18. PW 10, SI Babu Lal, PS Moti Nagar deposed that on 08.03.2000
he was posted at P.S. Moti Nagar and on that day on receipt of
D.D.No.35-A through Constable M. Oran and on receipt of this
D.D., he reached the Zakhira Flyover. The D.D. was regarding an
accident but on reaching the spot he did not find any accident or
the accident site. Thereafter he along with HC Ranbir and Const.
M. Oran came to Jeevan Mala Hospital and where PW Meena Devi
met him. On 15.03.2000 he joined the SHO and other staff in the
investigation of the case and reached Zakhira Jhuggis in search
of the appellants. During this search operation, a secret informer
and also Sunder Lal, brother of the deceased were with them.
The secret informer apprised the police officials that Ishtkhar and
Miraj wanted in connection with a case were sitting at that time
at a bus stand in front of the Inder Lok Masjid and could be
apprehended. On receipt of this information, the SHO along with
Sunder Lal immediately proceeded to the informed place. The
SHO left his vehicle at some distance from the informed place.

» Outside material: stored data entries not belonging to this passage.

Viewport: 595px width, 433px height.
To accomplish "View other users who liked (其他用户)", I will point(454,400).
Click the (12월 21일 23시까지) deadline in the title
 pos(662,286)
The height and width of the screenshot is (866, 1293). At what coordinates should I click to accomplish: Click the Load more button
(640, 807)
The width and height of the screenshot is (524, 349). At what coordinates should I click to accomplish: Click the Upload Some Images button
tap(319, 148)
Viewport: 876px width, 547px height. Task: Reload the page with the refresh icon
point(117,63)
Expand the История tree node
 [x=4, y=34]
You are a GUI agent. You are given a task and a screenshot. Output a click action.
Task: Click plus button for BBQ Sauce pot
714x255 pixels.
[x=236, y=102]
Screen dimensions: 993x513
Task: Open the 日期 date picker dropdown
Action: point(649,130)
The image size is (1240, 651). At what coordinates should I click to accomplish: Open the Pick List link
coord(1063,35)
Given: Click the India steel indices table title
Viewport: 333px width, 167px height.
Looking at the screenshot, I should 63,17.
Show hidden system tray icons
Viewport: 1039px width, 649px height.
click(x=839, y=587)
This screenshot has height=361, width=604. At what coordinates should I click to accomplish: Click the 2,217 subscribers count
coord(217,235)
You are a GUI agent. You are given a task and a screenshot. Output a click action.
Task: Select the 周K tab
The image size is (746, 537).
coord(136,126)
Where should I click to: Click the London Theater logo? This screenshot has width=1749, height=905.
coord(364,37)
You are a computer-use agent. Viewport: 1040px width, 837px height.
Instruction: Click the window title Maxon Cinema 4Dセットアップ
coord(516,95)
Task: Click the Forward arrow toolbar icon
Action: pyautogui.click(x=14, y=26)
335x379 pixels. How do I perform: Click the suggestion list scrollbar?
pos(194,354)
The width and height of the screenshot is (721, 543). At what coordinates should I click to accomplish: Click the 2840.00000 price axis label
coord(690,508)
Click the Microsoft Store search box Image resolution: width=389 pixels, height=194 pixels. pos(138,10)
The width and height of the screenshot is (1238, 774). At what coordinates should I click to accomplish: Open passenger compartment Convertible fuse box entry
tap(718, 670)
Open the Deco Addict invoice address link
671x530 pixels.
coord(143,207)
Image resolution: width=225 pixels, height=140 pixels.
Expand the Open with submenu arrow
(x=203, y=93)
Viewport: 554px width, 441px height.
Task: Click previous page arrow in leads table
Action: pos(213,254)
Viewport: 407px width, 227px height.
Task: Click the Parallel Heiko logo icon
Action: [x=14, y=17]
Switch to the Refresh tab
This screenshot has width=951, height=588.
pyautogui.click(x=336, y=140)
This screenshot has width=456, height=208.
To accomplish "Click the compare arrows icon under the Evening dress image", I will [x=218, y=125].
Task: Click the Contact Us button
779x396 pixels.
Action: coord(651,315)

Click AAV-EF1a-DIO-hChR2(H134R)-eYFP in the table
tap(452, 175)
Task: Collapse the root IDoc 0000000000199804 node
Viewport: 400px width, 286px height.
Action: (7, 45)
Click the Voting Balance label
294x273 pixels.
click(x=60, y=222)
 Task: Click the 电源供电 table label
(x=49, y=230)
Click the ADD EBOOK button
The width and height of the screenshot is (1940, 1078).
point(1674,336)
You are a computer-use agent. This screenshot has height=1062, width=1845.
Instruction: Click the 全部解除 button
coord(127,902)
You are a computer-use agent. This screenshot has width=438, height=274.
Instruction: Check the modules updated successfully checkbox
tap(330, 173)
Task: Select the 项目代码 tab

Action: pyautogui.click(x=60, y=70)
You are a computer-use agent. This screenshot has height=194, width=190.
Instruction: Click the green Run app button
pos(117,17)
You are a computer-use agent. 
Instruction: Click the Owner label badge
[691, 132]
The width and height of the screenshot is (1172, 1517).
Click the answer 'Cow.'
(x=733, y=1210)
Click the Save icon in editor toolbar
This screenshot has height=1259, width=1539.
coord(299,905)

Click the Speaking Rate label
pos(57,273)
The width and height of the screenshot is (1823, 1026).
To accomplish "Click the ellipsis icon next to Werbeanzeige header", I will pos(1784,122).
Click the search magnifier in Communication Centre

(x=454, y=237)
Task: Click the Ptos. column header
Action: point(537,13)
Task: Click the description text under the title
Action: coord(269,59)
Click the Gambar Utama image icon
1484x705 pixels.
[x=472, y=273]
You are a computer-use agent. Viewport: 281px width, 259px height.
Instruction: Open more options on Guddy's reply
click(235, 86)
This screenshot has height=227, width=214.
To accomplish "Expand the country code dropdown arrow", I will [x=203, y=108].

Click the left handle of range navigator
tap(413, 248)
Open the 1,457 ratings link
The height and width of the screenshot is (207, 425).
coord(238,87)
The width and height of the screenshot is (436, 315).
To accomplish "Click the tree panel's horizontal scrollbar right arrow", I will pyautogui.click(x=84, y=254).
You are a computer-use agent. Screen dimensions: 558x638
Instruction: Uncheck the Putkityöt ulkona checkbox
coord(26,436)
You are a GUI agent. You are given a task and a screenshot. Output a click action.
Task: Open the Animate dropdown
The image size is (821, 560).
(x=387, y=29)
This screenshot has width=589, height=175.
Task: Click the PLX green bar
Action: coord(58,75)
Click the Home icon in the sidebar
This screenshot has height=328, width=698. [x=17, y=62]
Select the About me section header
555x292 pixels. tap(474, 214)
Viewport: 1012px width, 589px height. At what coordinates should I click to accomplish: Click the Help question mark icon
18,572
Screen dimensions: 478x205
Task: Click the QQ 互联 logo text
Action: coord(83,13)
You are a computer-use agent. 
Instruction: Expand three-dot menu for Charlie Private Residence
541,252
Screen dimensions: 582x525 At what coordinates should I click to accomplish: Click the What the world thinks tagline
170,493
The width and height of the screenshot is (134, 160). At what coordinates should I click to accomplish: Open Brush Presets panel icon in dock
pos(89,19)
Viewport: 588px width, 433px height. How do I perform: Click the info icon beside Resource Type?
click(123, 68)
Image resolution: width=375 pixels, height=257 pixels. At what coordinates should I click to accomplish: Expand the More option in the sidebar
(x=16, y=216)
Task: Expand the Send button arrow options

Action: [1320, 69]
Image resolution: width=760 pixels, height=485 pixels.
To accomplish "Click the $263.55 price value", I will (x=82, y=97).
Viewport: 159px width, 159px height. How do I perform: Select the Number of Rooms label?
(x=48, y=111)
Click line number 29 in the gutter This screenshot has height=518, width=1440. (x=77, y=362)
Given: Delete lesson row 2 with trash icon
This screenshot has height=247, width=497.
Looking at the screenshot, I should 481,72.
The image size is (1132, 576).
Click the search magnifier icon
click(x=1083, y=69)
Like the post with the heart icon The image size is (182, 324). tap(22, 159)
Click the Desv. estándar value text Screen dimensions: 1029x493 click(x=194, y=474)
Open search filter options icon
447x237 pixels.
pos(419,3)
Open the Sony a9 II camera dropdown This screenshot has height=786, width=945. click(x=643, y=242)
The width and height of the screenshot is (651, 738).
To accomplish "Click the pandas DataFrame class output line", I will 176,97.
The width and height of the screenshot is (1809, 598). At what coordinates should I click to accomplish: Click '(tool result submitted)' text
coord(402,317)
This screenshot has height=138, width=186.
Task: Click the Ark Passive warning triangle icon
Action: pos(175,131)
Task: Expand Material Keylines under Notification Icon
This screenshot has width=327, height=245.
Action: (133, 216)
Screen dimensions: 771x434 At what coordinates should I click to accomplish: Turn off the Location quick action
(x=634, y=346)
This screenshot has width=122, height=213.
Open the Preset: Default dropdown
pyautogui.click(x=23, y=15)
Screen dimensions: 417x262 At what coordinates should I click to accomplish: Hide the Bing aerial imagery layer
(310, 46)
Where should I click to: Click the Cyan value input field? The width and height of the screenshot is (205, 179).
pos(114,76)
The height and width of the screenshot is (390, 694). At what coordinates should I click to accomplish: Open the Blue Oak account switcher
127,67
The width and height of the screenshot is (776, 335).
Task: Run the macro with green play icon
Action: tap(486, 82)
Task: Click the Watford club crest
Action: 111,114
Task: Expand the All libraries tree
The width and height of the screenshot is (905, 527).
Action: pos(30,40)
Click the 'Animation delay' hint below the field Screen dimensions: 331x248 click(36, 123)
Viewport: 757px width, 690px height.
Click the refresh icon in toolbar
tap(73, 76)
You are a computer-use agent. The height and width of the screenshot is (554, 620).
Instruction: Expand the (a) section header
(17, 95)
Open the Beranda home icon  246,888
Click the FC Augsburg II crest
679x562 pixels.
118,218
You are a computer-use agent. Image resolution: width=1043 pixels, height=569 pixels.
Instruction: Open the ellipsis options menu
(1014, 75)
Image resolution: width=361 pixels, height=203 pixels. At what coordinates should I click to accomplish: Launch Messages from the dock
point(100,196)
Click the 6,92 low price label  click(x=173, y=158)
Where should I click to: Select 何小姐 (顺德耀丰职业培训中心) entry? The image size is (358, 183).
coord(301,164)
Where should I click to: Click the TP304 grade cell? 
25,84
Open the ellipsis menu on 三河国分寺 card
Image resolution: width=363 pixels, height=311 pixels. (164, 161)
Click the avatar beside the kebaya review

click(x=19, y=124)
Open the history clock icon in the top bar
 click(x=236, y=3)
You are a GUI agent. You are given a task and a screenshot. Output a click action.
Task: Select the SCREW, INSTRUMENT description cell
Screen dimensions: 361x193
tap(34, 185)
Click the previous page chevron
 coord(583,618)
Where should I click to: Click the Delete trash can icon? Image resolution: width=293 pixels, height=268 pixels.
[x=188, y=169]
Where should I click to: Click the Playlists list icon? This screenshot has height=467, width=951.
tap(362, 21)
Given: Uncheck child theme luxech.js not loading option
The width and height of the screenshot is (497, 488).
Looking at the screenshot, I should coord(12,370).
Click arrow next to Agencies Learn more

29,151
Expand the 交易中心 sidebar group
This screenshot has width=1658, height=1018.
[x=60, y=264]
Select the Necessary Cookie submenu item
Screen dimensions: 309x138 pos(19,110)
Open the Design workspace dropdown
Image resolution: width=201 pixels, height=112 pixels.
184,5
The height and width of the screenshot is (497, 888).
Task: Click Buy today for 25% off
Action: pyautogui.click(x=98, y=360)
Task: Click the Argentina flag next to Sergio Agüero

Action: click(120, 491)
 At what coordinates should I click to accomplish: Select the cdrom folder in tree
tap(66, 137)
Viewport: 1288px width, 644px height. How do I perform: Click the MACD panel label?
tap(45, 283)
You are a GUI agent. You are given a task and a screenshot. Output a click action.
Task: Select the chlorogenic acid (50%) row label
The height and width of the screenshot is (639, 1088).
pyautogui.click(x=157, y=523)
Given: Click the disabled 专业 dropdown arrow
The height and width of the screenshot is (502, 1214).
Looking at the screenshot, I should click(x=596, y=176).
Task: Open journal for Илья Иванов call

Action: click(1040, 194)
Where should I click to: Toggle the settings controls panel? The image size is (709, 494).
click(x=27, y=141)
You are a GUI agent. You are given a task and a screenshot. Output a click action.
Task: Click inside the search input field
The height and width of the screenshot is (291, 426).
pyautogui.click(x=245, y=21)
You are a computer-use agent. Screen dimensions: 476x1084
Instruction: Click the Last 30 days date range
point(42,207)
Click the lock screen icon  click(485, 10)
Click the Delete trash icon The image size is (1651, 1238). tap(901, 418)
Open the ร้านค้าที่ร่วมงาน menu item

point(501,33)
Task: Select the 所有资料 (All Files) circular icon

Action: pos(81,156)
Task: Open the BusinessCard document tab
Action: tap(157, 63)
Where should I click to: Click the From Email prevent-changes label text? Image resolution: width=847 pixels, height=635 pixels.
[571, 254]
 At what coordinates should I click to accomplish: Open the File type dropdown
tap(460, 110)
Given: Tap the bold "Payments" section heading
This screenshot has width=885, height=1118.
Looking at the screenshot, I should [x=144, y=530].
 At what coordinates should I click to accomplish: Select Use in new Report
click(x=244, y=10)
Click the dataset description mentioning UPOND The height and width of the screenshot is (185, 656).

On reaching there the appellants were identified by the secret
informer as well as by Sunder Lal and thereafter both were
apprehended. During interrogation the appellant Ishtkhar
besides giving other details also gave information regarding his
companions namely, Miraj, Ladoo, Chhotu and Irfan. He also
disclosed that he had given his knife to Ladoo and that Ladoo
resides in Meerut. The disclosure statement of appellant Ishtkhar
is marked as Ex-PW-5/C. Appellant Miraj was also interrogated
and he disclosed that he had thrown his knife in the bushes near
the railway line in Inder Lok and that he could get the same
recovered. Thereafter they all proceeded to the said place and
from where appellant Miraj got recovered a knife. The knife was
taken into possession vide memo Ex. PW-5/F. Both the appellants
also pointed out the place of occurrence. PWs Meena and Ram
Lakhan also identified the two appellants, Ishtkhar and Miraj.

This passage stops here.